The clinical and radiographic results of closed wedge proximal metatarsal osteotomy for the treatment of hallux valgus
Serkan Erkan, Hüseyin S. Yercan, Güvenir Okcu
Celal Bayar Üniversitesi Tıp Fakültesi Ortopedi ve Travmatoloji Anabilim Dalı, Manisa
Keywords: Hallux valgus/surgery; metatarsal bones/surgery; osteotomy/methods.
Objectives: We evaluated the clinical and radiographic results of closed wedge proximal metatarsal osteotomy (PMO) for the treatment of hallux valgus.

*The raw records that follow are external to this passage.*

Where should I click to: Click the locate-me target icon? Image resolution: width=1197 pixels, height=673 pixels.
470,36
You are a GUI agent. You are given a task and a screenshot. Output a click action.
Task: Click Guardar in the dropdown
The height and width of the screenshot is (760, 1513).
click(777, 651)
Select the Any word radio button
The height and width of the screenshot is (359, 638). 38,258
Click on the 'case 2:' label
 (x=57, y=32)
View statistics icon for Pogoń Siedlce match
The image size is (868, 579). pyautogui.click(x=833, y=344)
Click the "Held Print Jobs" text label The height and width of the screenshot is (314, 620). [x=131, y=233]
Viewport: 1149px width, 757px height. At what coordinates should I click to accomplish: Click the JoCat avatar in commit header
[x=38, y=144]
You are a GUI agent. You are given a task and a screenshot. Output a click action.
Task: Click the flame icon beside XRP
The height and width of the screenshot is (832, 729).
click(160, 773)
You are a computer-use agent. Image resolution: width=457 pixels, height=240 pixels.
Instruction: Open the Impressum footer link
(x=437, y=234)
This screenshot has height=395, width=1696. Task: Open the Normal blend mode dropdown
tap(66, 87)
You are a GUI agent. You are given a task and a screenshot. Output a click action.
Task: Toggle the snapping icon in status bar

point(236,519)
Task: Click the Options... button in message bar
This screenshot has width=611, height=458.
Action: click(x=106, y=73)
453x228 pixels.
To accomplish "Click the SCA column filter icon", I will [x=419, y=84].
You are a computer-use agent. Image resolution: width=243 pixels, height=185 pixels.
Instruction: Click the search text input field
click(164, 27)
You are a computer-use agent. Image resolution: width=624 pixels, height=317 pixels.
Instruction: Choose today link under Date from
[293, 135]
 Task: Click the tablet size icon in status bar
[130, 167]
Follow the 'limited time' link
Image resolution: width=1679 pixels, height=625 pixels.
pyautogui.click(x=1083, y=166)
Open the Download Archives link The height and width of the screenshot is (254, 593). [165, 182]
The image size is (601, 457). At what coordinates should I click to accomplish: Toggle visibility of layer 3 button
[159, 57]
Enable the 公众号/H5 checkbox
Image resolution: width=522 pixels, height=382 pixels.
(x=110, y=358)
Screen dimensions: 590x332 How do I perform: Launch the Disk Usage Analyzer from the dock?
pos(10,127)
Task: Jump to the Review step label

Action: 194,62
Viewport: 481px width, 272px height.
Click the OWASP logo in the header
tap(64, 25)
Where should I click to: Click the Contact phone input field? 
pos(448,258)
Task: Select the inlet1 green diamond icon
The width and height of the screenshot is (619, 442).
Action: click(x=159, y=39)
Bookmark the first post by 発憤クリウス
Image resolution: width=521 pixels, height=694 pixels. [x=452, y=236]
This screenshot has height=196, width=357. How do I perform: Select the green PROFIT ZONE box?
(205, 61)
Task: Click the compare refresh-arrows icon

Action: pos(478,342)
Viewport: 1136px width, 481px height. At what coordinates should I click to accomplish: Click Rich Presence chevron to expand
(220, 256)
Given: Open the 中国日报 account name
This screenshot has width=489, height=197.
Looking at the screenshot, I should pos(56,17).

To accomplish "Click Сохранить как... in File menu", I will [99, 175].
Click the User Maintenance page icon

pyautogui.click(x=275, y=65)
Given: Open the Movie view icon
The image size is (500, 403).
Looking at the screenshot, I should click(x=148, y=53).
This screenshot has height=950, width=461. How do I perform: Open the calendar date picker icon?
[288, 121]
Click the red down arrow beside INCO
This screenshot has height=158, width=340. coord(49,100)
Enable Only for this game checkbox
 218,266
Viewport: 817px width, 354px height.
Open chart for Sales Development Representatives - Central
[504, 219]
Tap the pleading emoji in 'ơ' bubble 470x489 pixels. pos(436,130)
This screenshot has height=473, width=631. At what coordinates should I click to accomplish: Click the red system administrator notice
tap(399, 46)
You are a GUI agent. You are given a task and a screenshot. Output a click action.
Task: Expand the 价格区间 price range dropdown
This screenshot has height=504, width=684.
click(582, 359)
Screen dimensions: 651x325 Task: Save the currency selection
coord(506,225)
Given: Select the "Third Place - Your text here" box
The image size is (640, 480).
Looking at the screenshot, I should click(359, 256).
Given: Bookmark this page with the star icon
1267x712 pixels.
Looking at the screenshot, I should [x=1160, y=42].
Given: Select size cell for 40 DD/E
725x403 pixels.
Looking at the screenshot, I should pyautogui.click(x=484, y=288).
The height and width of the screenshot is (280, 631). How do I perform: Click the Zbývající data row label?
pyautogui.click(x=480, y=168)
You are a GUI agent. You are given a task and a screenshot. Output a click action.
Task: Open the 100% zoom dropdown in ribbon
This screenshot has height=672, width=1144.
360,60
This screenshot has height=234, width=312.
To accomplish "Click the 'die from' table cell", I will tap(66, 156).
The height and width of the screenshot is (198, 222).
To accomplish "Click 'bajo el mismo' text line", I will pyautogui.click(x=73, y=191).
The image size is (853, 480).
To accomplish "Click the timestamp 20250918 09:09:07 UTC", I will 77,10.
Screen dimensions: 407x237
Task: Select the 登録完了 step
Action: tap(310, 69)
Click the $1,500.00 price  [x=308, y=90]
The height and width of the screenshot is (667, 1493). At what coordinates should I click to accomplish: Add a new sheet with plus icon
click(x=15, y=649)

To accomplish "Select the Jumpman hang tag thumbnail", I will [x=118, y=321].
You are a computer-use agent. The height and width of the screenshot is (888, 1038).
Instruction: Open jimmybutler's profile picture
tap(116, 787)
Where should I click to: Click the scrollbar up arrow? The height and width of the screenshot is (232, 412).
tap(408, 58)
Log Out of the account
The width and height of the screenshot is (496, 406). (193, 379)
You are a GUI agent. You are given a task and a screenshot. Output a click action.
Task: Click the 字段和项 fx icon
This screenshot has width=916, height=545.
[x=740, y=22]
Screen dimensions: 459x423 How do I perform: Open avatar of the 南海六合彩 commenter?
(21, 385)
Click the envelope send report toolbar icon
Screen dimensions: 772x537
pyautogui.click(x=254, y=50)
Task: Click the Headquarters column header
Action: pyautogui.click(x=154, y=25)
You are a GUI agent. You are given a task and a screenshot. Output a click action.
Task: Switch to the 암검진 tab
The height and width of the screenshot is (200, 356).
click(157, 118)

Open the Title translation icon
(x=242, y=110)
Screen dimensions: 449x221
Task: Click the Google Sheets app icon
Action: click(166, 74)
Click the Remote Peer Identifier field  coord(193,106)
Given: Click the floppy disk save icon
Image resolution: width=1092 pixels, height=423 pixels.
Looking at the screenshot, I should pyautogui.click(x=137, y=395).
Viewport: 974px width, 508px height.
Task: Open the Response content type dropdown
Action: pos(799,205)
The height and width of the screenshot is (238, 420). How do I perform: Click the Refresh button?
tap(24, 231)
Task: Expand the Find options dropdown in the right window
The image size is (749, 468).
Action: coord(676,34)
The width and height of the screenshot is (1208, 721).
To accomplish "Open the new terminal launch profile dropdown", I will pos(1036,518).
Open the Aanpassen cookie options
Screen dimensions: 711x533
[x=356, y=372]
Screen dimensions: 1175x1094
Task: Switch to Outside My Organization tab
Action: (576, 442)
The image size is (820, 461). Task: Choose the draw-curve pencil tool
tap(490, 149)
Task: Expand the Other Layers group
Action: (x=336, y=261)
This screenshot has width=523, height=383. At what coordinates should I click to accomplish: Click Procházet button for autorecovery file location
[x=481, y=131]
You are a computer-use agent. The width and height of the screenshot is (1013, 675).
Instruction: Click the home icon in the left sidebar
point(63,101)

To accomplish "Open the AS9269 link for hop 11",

Patients and methods: Fourteen patients (12 females, 2 males; mean age 42 years; range 18 to 62 years) underwent closed wedge PMO for hallux valgus in 16 feet. Bilateral cases were treated with a three-month interval. For fixation, Kirschner wires were used in 12 feet, and mini cortical screws in four feet. Radiographic measurements included hallux valgus angle, intermetatarsal angle, distal metatarsal articular angle, congruency angle, and the length of the first metatarsal bone on anteroposterior radiographs, and the angle between first metatarsal bone and diaphysis of the first proximal phalanx on lateral radiographs. Clinical results were evaluated using the AOFAS scoring system. The mean follow-up was 36 months (range 7 to 80 months).
Results: Union was obtained in a mean of seven weeks. The following decreases were seen postoperatively: hallux valgus angle by 22°, intermetatarsal angle by 7°, distal metatarsal articular angle by 7°, congruency angle by 11°, the length of the first metatarsal bone by 6 mm, and the angle between first metatarsal bone and diaphysis of the first proximal phalanx by 6°. The mean AOFAS score increased by 46 points. Postoperative changes in the congruency angle and the length of the first metatarsal bone were significant (p<0.05). Increase in the AOFAS score was significant in patients in whom the length of the first metatarsal bone decreased by less than 3 mm (9 feet) and in those in whom the congruency angle was smaller than 8° (9 feet) (p<0.05).
Conclusion: Preoperative planning is of particular importance for hallux valgus surgery. It should be considered that closed wedge PMO may result in undesirable shortness particularly in advanced cases.